TEXT ->
☆ ☆ ☆ ☆ ☆

One Disney shareholder complained that the company was losing money over LGBT themes in their recent projects, according to a New York Times reporter.

The New Disney CEO, Bob Chapek, refuted the idea at Wednesday’s annual shareholders meeting, claiming the drop in stock “might have more to do with coronavirus and the worldwide pandemic that we’re facing.”


Both the shareholder and Chapek may have valid concerns.

The stock market has been on a wild ride since concerns about the pandemic spread globally. The New York Stock Exchange plunged 7 percent on Monday, March 9, and briefly shut down trading.

With the advent of Disney+, Disney raked in billions during last year’s fourth quarter, and stocks surged until worldwide panic affected the market.

As Disney+ was downloaded across millions of households, Disney began to investigate what was truly “Family-friendly” for their audiences. Shows like LOVE, VICTOR were moved to Hulu, owned by Disney, because of lewd content. The LIZZIE MCGUIRE reboot was supposedly put on hiatus because the storylines did not fit within a “PG ceiling.”

Furthermore, Disney’s latest collaboration with Pixar, ONWARD, was banned in some Middle Eastern countries over what could be a reference to a lesbian character.

As Movieguide® previously reported:

In the movie, a female police officer references her girlfriend in a line of dialogue stating, “My girlfriend’s daughter….”

Since most women and men who are not homosexual have friends who are women and who are men, this dialogue is ambiguous. A viewer can read into it what they want.

☆ ☆ ☆ ☆ ☆

TASK INSTRUCTIONS -> From the text about Disney and its shareholders meeting, quote the passage from "Both the shareholder" up to and including "affected the market.". The rows that follow come from a different source than the text.

EXTRACTED ENTRIES ->
☆ ☆ ☆ ☆ ☆

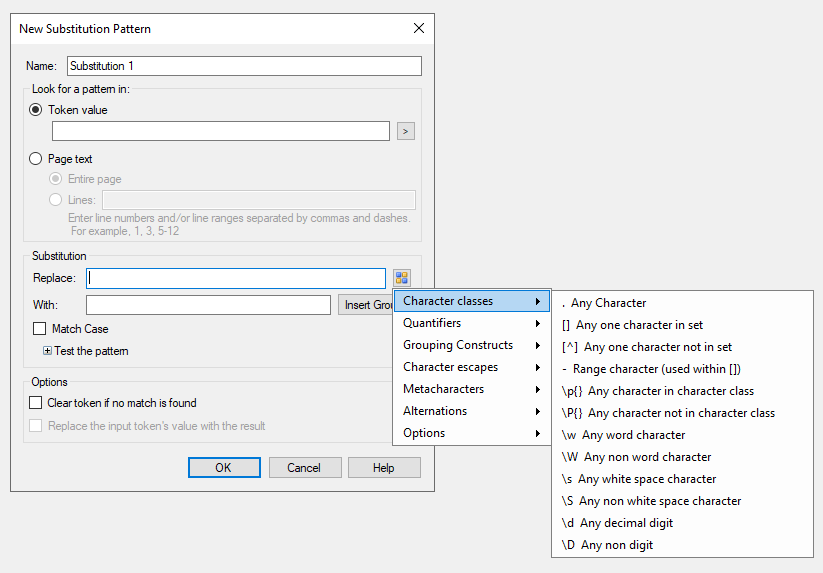
Task: Click the arrow button next to Token value field
Action: (405, 131)
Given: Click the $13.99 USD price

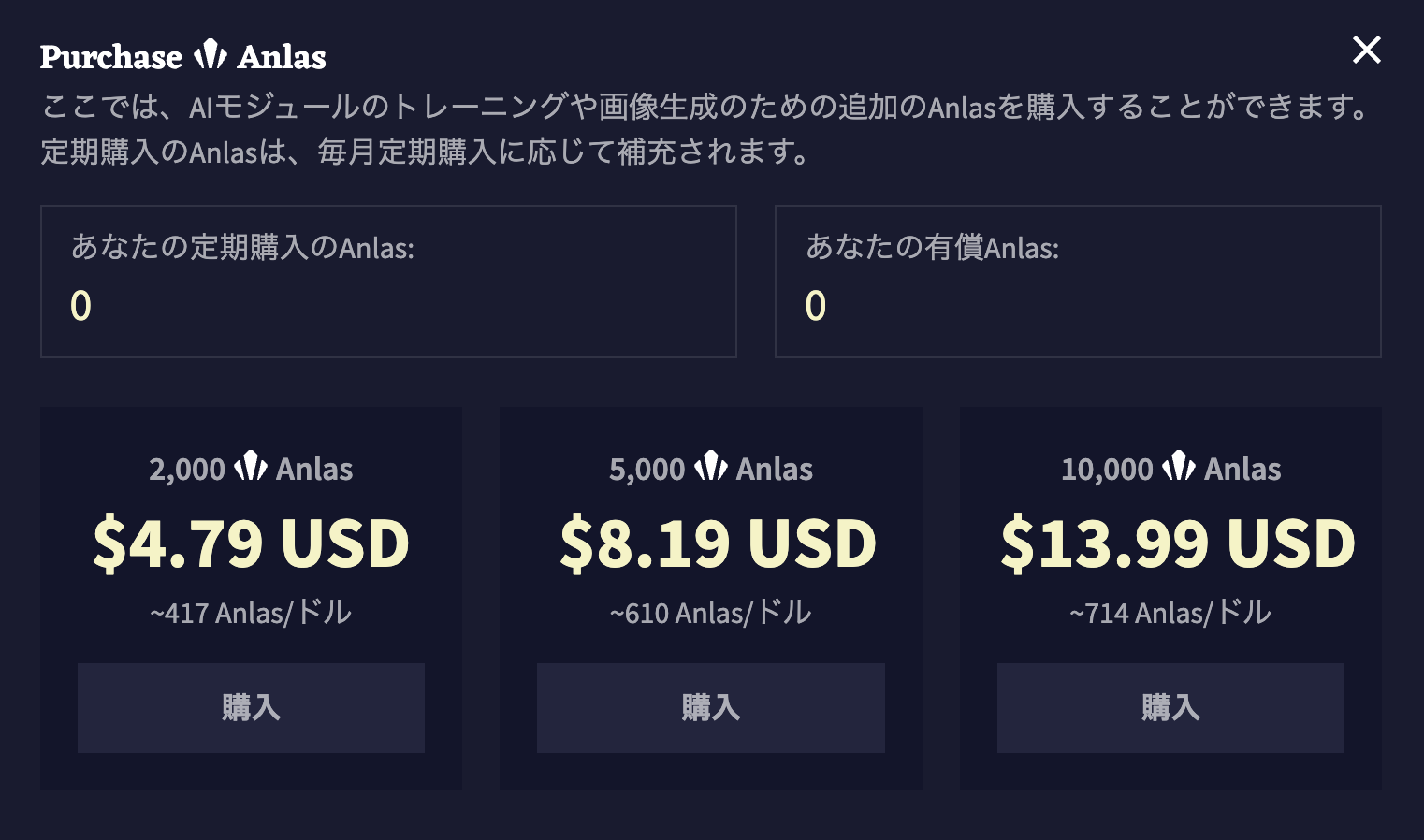Looking at the screenshot, I should 1178,543.
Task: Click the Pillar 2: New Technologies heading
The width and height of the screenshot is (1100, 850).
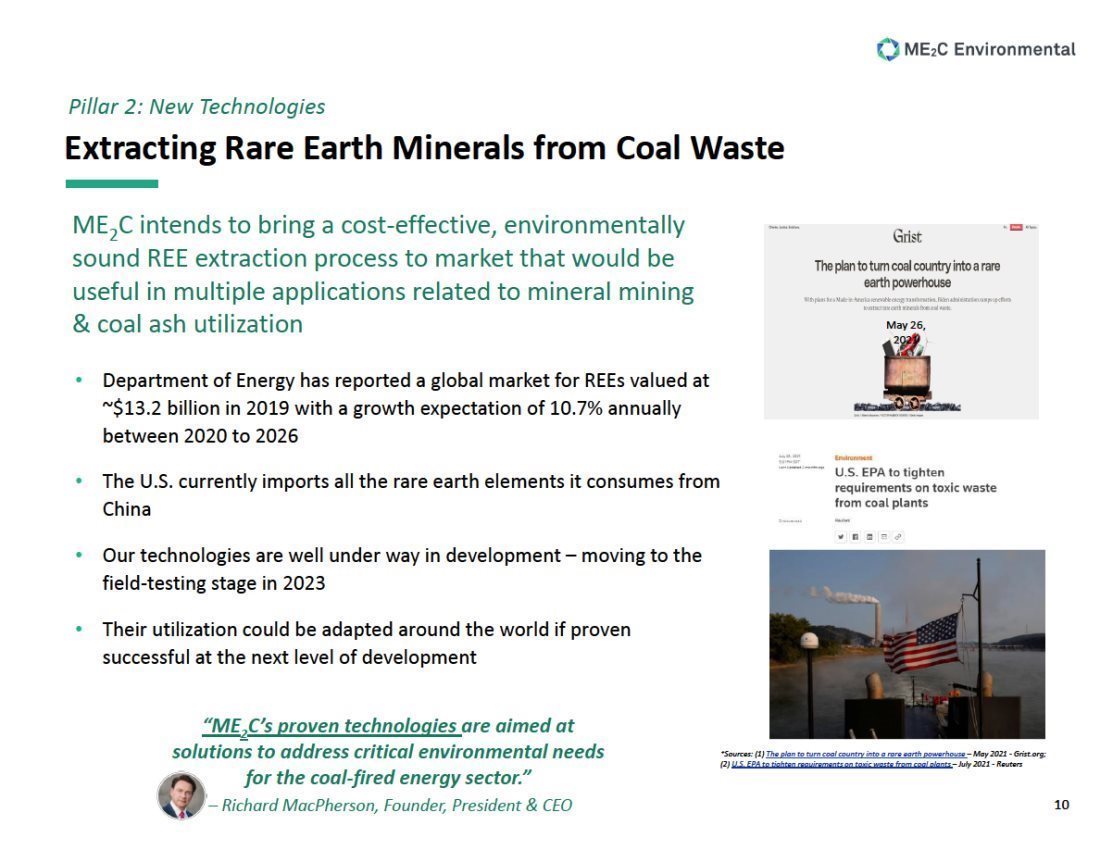Action: click(196, 106)
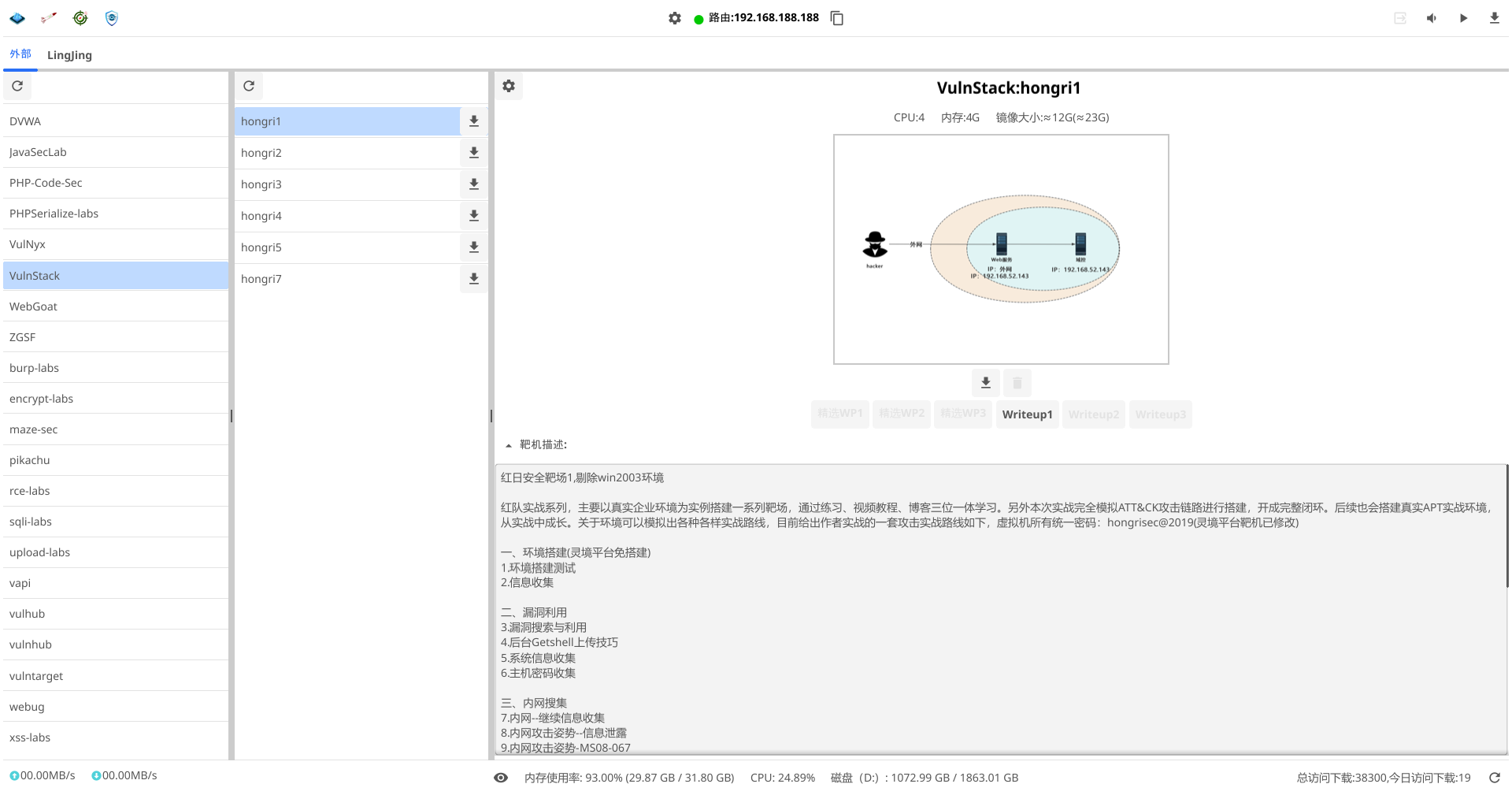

☆ ☆ ☆ ☆ ☆

PROBLEM SOLUTION ->
Both the shareholder and Chapek may have valid concerns.

The stock market has been on a wild ride since concerns about the pandemic spread globally. The New York Stock Exchange plunged 7 percent on Monday, March 9, and briefly shut down trading.

With the advent of Disney+, Disney raked in billions during last year’s fourth quarter, and stocks surged until worldwide panic affected the market.